- Work order 1 -
Decide whether each statement agrees with the passage on children's worries below, answering yes or no and quoting the words of the passage that settle it: (a) Situational anxieties can help a person stay alert and focused. (b) The passage treats a father's absence at night as proof that the parents are divorcing. (c) Parents are advised to keep their own worries out of the child's sight.
- Work order 2 -
In the passage on children's worries below, what do children fill in the blanks with when they try to make sense of confusing circumstances?

What if the teacher calls on me in math? Do tornadoes happen here? Why does Daddy look upset?
These are some of the thoughts that may cause anxiety for our kids. As adults, we worry about our routines, new circumstances, and the unknown. Our children are no different. They experience feelings such as excitement, grief, anger, relief, and worry, plus so many other emotions, just as we do – in the context of daily life.
We experience these emotions, worry or anxiety in particular, based on what we see, hear, and sense, and how we put all these pieces of information together. It is in this attempt to understand or make sense of changing routines, circumstances that are confusing, or understanding new information that children often become worried. They begin to fill in the blanks with details which may be inaccurate. For example, a young person may observe his father’s absence at home at night and worry that his parents are divorcing. A child may attend a funeral of an adult and begin to wonder if her mother’s recent flu will result in death.
These holes in available information may lead to a more complicated story line that is fueled by worry. It is possible that the father’s absence is due to taking on a second job. The mother’s flu is just that, and her health is improving. Adults must be attuned to children to observe and respond to symptoms of worry, providing information to keep wrong details from taking a child down an unnecessary path of worrying.
To be in touch with our children, we want to look for cues that let us know they are worried. Situational anxieties can be motivating (I better study for that test tomorrow!) and can help someone be alert, focused, and able to perform a task well. When anxiety moves beyond motivating to causing negative symptoms for children, we need to address the worry right away. Try these responses to your child’s worries:
• Notice and ask about worries expressed in behavior changes, mood changes, distraction, or irritability: You don’t usually yell at your brother like that. Is something bothering you?
• Normalize reactions to situations which may start worries and offer support and direction: I know you have been watching the news about the weather and looking out the window a lot. I am paying attention to the storm, too, and got extra groceries on the way home today. Why don’t you get some books and games out so we can have fun things to do while the storm comes and goes by us!
• Be aware of and respond to a deteriorating presentation: When I came in your room last night, I know you were crying again, but trying to hide it. I heard you up most of the night, too. You have been avoiding leaving the house to be with your friends. Let’s talk and come up with a few ways to change things. If I’m not the right person to talk to, let’s figure out who is.
A partner to being responsive as a parent is monitoring your own behavior as a role model. Be aware of your own anxieties and reactions, and allow your child to see you notice and come up with solutions to alleviate your own worries. This teaches your child skills and helps him feel more comfortable seeing you in control of the situation.
Worries are one of the many feelings we all experience. As parents, we can notice, respond, and even ask for help and professional guidance if needed, keeping worries on the short end of the feelings list.

- Entries provided -
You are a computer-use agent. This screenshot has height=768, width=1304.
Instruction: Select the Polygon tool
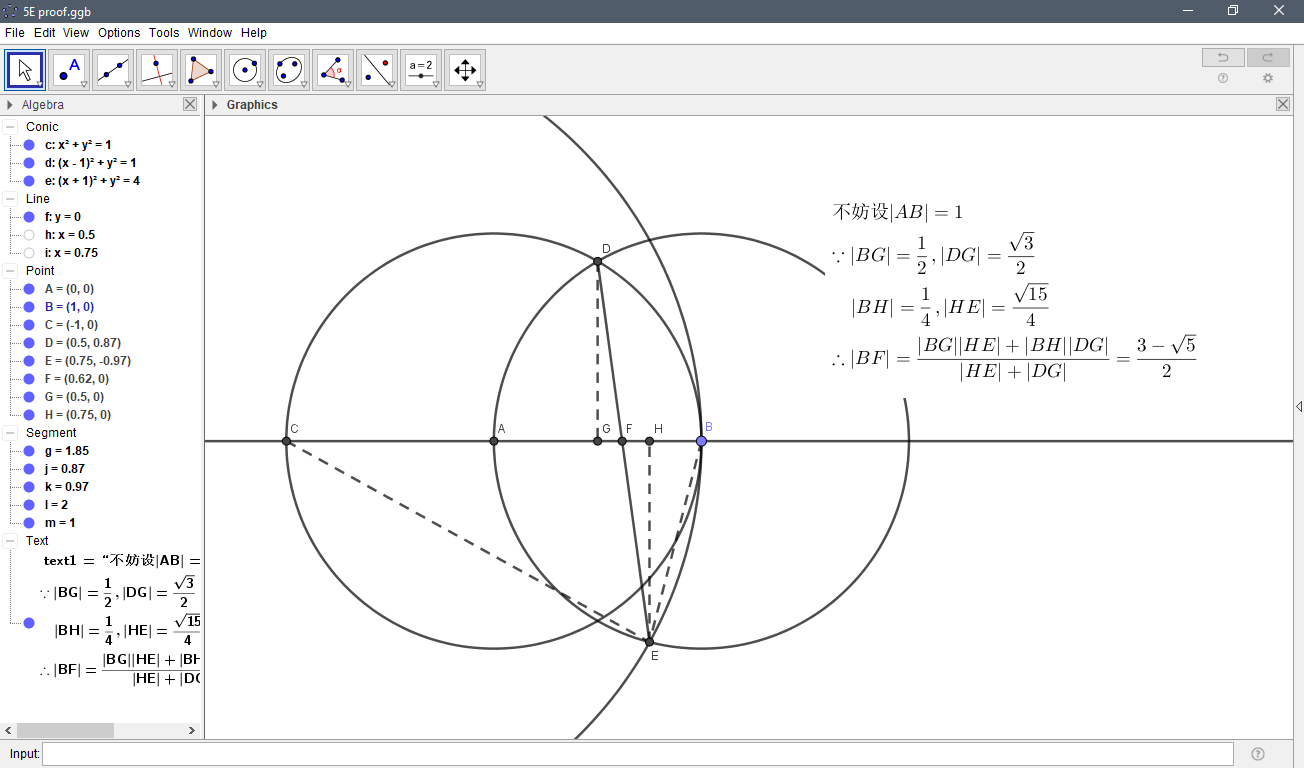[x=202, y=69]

--

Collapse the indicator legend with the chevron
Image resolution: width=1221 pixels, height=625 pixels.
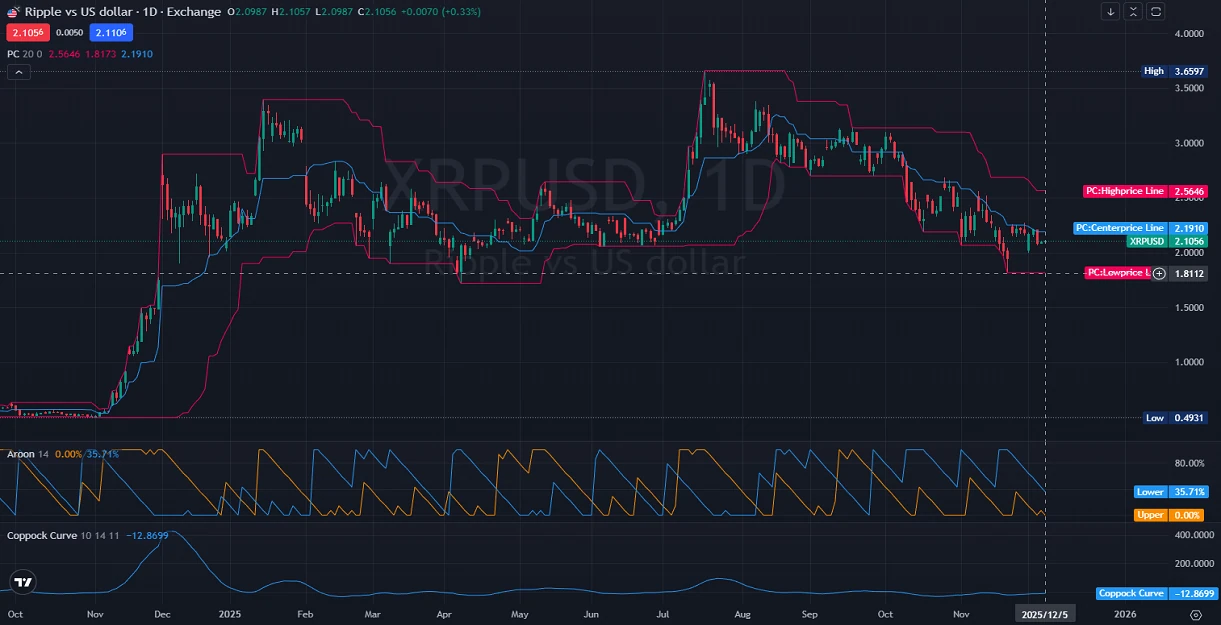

- Task response 1 -
(a) Yes: "Situational anxieties can be motivating (I better study for that test tomorrow!) and can help someone be alert, focused, and able to perform a task well."
(b) No: "It is possible that the father’s absence is due to taking on a second job."
(c) No: "allow your child to see you notice and come up with solutions to alleviate your own worries."

- Task response 2 -
Details which may be inaccurate.